Text excerpt -
****************************************
Playing football the Postecoglou Way – Novocaine for last season’s pain

It just keeps going, doesn’t it? By my reckoning over the course of a sixteen-day period in August Celtic have scored 24 goals and in doing so have given every supporter of the club a shot in the arm, one that has a strange side-effect of turning the corners of our mouths up to create a permanent irremovable grin.

Whilst the ghosts of the season past haven’t entirely been exorcised the pain has been numbed greatly by an Ange Postecoglou administered dose of footballing novocaine. Can this level of form and goalscoring be sustained, of course it can’t but what can be sustained, with a little help from the Celtic Board over the next week, is a title challenge this season, something we were miles off last term.

Liel Abada celebrates after scoring Celtics 2nd goal against St.Mirren Photo: Kenny Ramsay

The turnaround in confidence, style, endeavour, passion and in turn performances has been nothing short of remarkable at Celtic. Whilst all of that can be countered by the fact the season is very much in its embryonic stages surely, we can all be forgiven for embracing the positivity exuding from the players and staff and dreaming just a little that we really are seeing a revival.

If nothing else the standard of play we are watching is night and day to last season and even if that can’t be delivered twice a week every week, if it comes along on a semi-regular basis football at Celtic will at least be entertaining again and for most of us that is exactly the sort of foundations we want laid as the rebuilding takes shape.
****************************************
Material provided -
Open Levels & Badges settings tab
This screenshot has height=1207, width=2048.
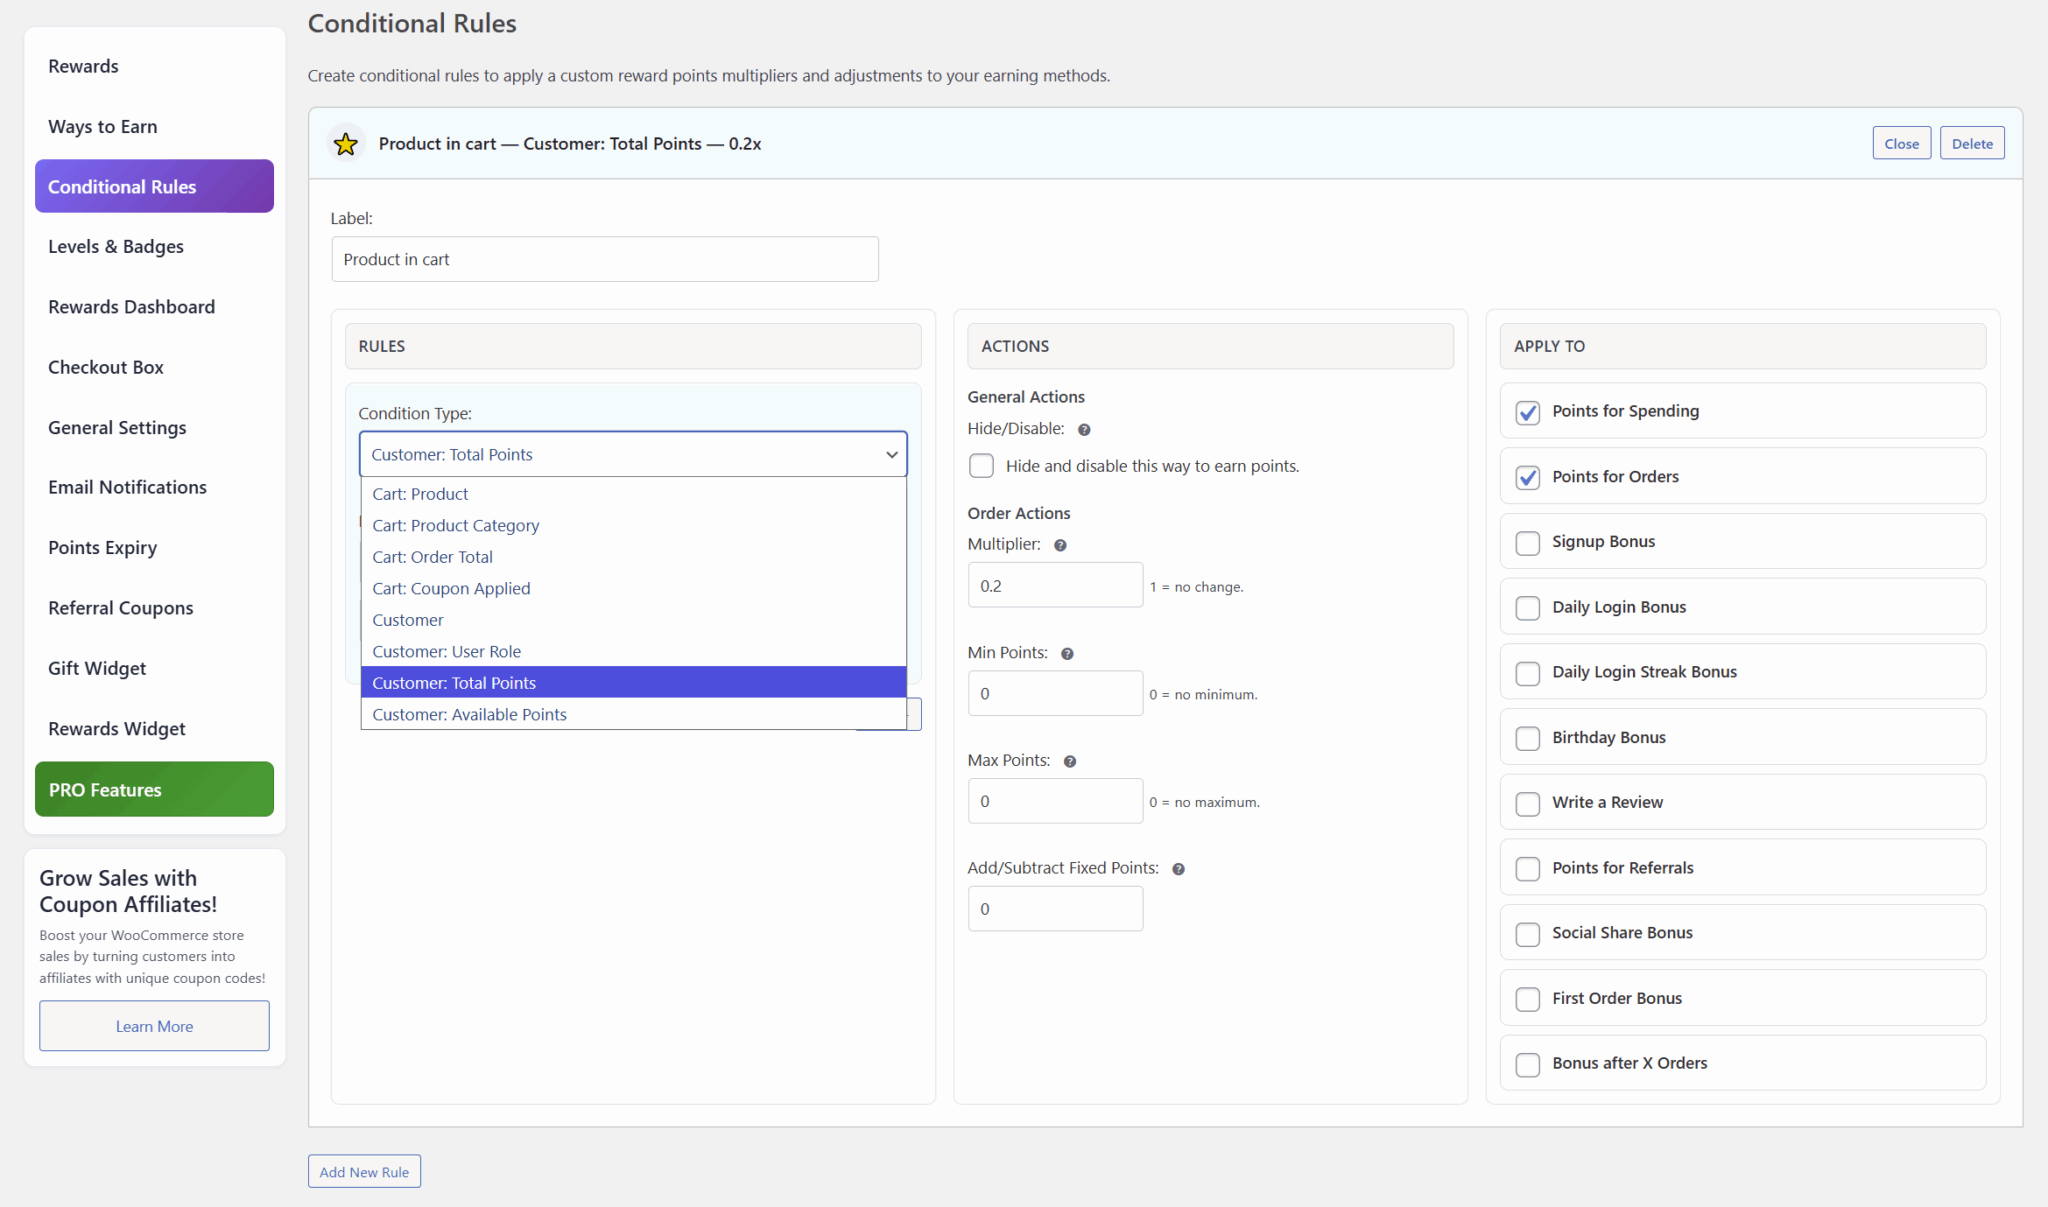tap(116, 247)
****************************************
To be done -
a) Answer these questions from the Celtic article, each on its own line, marked (i), (ii), (iii).
(i) How many goals does the writer count for Celtic over the sixteen-day period in August?
(ii) Which player does the photo caption show celebrating, and against which opponent?
(iii) What does the writer say Celtic were "miles off" last term?
b) Carry the Celtic article on from its final sentence.

Answers to the exercise -
a)
(i) 24 goals.
(ii) Liel Abada, after scoring Celtic's second goal against St. Mirren.
(iii) A title challenge.

b)
This football is also being noticed elsewhere; I’ve had messages over the last couple of weeks from fans of many teams – but not all – not only complimenting the style of play but also wishing Celtic well in their title endeavours.

Osdonne Edouard celebrates his goal for Celtic during the Scottish Premiership match between Celtic and St.Mirren at Celtic Park. Photo MB Media

As David Potter of this parish pointed out in an earlier article there are a great deal of fans from other clubs who do not wish Celtic any ill, and indeed would be happy for our form to be sustained if it means certain other clubs are adversely impacted. The feedback I’ve had is there are ways to win and last season the winners perhaps weren’t as magnanimous nor as suitably well behaved in their celebrations as they could have been. Such things it appears linger in the memory.

There are ways to win as well as ways to behave and Celtic are winning well and putting on the style to boot. Yesterday’s win against St Mirren was all about style and the football was exhilarating to watch, as it has been all month. Yet from a behavioural aspect it is clear Celtic have already frustrated opposition players. Yesterday Celtic got a surprising level of protection from a referee who issued a red card for an act of on-field thuggery, where previous referees at times this season have turned a blind eye.

Now Scotland I appreciate prefers a less sanitised version of football, we do still like physicality in our game but there is a line and Alan Power, a man with previous, crossed that line yesterday.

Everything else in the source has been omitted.